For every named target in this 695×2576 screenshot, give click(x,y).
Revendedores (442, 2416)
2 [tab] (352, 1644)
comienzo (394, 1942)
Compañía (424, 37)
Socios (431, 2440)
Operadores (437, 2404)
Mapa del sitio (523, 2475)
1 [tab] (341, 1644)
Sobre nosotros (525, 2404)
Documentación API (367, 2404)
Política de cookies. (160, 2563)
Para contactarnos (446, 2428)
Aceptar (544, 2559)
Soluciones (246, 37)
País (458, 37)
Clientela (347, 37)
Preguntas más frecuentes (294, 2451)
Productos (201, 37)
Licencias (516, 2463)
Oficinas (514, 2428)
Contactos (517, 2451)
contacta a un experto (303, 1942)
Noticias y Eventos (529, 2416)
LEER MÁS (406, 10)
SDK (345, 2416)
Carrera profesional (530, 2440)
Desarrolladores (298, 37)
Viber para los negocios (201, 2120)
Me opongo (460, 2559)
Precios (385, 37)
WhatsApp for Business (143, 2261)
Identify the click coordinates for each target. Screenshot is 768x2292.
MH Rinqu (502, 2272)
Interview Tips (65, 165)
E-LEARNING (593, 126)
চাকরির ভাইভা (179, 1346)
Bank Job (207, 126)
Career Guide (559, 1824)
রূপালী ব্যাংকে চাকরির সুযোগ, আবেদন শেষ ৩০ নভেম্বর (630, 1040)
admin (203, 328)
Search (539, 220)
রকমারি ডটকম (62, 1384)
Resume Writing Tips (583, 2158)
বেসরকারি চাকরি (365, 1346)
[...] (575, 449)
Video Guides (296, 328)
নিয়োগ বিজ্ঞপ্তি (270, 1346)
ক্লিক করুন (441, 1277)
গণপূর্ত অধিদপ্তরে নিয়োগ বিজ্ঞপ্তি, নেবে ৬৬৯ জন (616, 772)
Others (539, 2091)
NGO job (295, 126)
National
***
# Task to carry out
Beginning with the line that contains "[...] (575, 449)", restate word for word each line through the last one in the data, and write nothing more.

# Solved problem
[...] (575, 449)
Video Guides (296, 328)
নিয়োগ বিজ্ঞপ্তি (270, 1346)
ক্লিক করুন (441, 1277)
গণপূর্ত অধিদপ্তরে নিয়োগ বিজ্ঞপ্তি, নেবে ৬৬৯ জন (616, 772)
Others (539, 2091)
NGO job (295, 126)
National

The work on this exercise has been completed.